I’m sitting on the floor of Kavita’s one-room home with Chandra. Best friends, both women are receiving regular dosages of synthetic hormones to prepare them for a surrogacy pregnancy. They have never met the intended parents for whom they are contracted to birth a baby.
“The recipients pray to God that they may have a child,” Kavita says, speaking in Kannada, her native tongue. “We surrogate mothers, too, pray, but to give us strength to give up that baby we will never see again.”
“I know that through my suffering I have filled another home with a child,” Chandra says. “But what kind of people are these recipients? How can they face themselves and look that baby in the eye, knowing that they never allowed him to be held in the arms of the mother who gave birth to him?”
"We surrogate mothers, too, pray but to give us strength to give up that baby we will never see again."
Living in the southern Indian city of Bangalore, Kavita and Chandra are among the thousands of working-class women in India who have built surrogacy into a market endeavor that brings in an estimated $2.3 billion annually.
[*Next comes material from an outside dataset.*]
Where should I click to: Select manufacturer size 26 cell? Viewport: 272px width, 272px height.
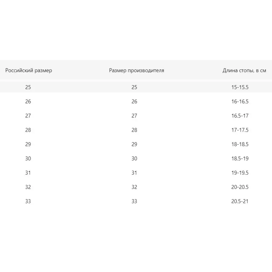(x=134, y=102)
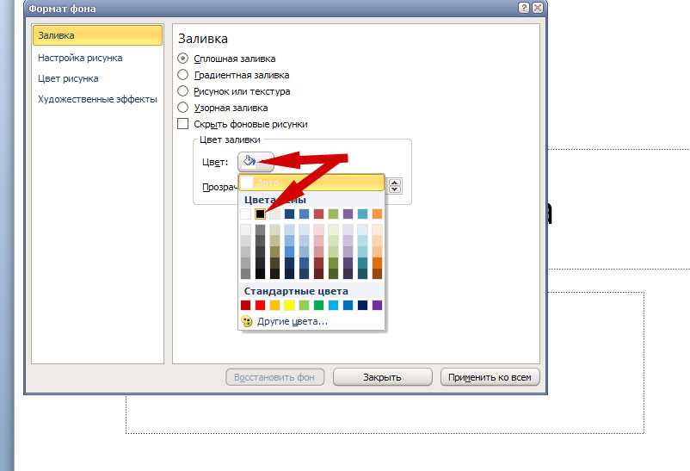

Infertile couples and individuals within India and others from the United States, Australia, Britain, Germany, Spain, and Japan pay between $45,000 and $60,000 per baby (in the U. S., surrogacy costs can run as high as $80,000 to $100,000). These seekers of transnational reproductive services come to India for one of two reasons: Surrogacy is prohibitively expensive in their own countries, or laws ban commercial surrogacy where a woman is paid to carry to term an embryo prepared from sex cells that legally belong to the intended parents.
Though critics point out that adoption is always an option, legal statutes in various countries and discrimination have hindered many LGBT and older individuals’ access to parenting through adoption. For those who can afford the costs of surrogacy, then, the growth in commercial fertility services in countries such as India, Thailand, and now Mexico, is a gift when they had previously resigned themselves to a life of childlessness.
Few people can deny the joys that children can bring to their parents’ lives, and there is no question that access to infertility assistance is an essential element to an individual’s reproductive, and, by extension, human rights. Gay rights advocates in the global north also make the connection between basic human rights and gay parents’ rights to birth children and raise them in queer families. But the question arises: What of the child’s—and surrogate mother’s—rights?
Working-class women in India are not coerced into surrogacy. And various media sources, citing infertility agencies and intended parents, claim that Indian surrogate mothers can make as much as $8,000 per pregnancy, though the women I met in Bangalore in 2011 made $4,000. This can seem like a princely sum, especially when compared with the estimated $150 per month these women make in Bangalore’s numerous garment factories.
Yet women like Kavita and Chandra have mothers, fathers, siblings, cousins, and in-laws themselves burdened with unpaid medical bills, agricultural loans, and other failing economic endeavors that need to be financed. Children require adequate education. Rents on livable homes are expensive. The working poor are endemically short on cash, and the money Kavita and Chandra earn will disappear within a matter of months. Some women are back at the surrogacy agency, willing to vend their reproductive abilities all over again. This time, they hope, they can build a savings account for their children.
Infertility clinics in India routinely hire two surrogate mothers for each client they work with, and implant up to four embryos in each woman. The potential mothers then undergo fetal reduction procedures to achieve optimal birth outcomes, and intended parents return home with one to two children with each surrogacy agreement. While the surrogate mother no doubt consents to the contractual requirements of commercial pregnancy and labor, many women are unaware that they will almost always deliver through Cesarean surgery between weeks 36 and 38 of gestation. None of the 70 women I met received post-natal care from surrogacy agencies that hired them. And while they had been screened and counseled, many women mourned the loss of the children they will never see again.
The surrogate baby is almost always birthed per-term through Cesarean even though medical research shows pre-term infants have more difficulties feeding and are prone to hypoglycemia, jaundice, apnea, and respiratory distress. These infants can recover and thrive in loving homes, but like the countless adopted children who precede them, they may wonder about their origins. Who are the women who gave birth to them? Why did these women choose to give birth to them? Do these women have their own children? And, if so, where are these children? Because their parents do not keep in touch with their surrogate mothers the children are unable to locate the women who gave birth to them. Their origins are obscured.
Commercialization of pregnancy can meet the reproductive desires of those who can afford it, but at what cost? And who pays the price?